# Daniel Hannan speech at CPAC



## Big Don (Feb 12, 2012)

Excellent speech.
27 minutes.
*Daniel John Hannan* (born 1 September 1971)[SUP][/SUP] is a British journalist, author and politician who is a Member of the European Parliament, representing South East England for the Conservative Party.


----------



## Big Don (Feb 12, 2012)

We are frequently told that British conservatives have little in common with American conservatives. This speech shows how false that is.


----------



## Empty Hands (Feb 13, 2012)

What, no reporting on what Peter Brimelow said?  No interest in the words of a neo-nazi and the founder of VDARE, invited to speak at the same conference as Mitt Romney or Daniel Hannan for that matter?

Someone should tell billcihak, looks like they've accidentally let one of those left-wing nazis speak at CPAC...


----------



## billc (Feb 13, 2012)

Apparently not empty hands, not interested in a socialist who sneaks through the filters.  

I have to say that Daniel Hannan is a great speaker, he is on Dennis Miller's radio show all the time and on Hannity as well.  He's not real fond of the green shirts and other socialists either.

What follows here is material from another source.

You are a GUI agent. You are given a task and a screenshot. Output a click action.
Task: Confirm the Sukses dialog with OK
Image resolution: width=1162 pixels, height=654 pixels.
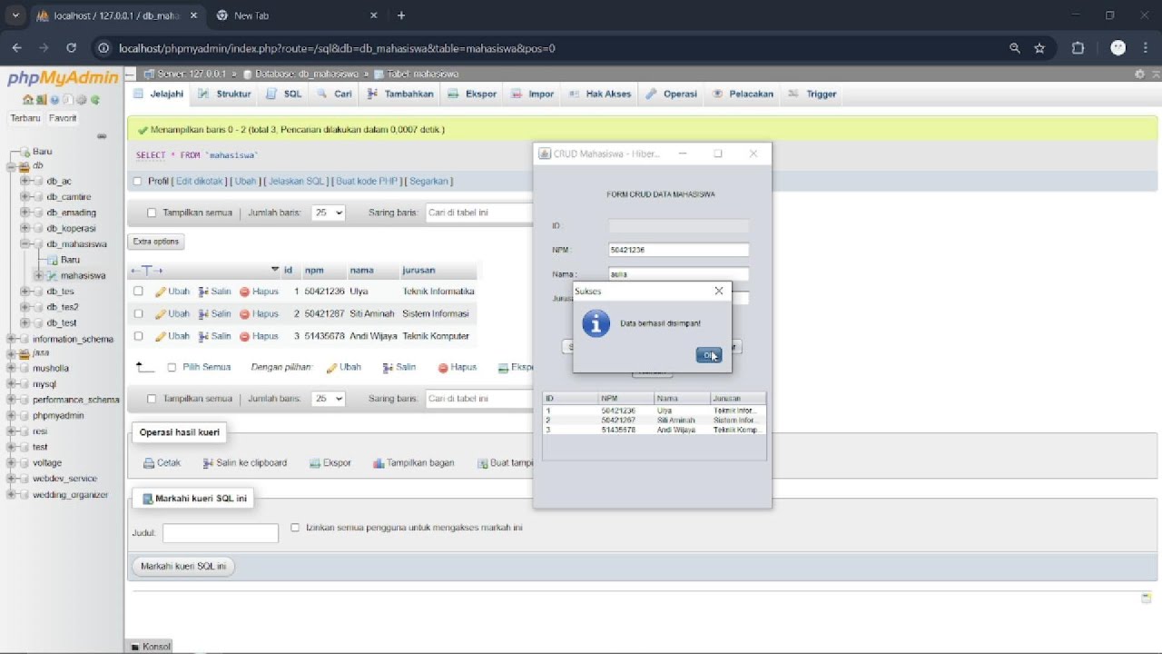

It will be interesting to see the rogues gallery that speaks at the Dems version of Cpac.


----------



## Big Don (Feb 13, 2012)

Empty Hands said:


> What, no reporting on what Peter Brimelow said?



Well HERE IS A LINK TO INVITED SPEAKERS at CPAC, I don't see his name, could you be, what is the phrase? Full of crap. Yeah, that's it...


----------



## Empty Hands (Feb 13, 2012)

Well, HERE is a link to Peter Brimelow actually speaking at CPAC.  As posted by a site called "Conservative Heritage Times."  Oh, and here is the official agenda listed on the CPAC website, look on page 3 - could it be?
"The Failure of Multiculturalism: How the pursuit of diversity is weakening the American Identity
&#8211; Wilson C
Sponsored by: ProEnglish
Speakers: Robert Vandervoort, Executive Director, ProEnglish; John Derbyshire, contributing
editor at National Review and author of We Are Doomed; *Peter Brimelow*, author of The Patriot
Game: National Dreams and Political Realities and founder of VDARE.com"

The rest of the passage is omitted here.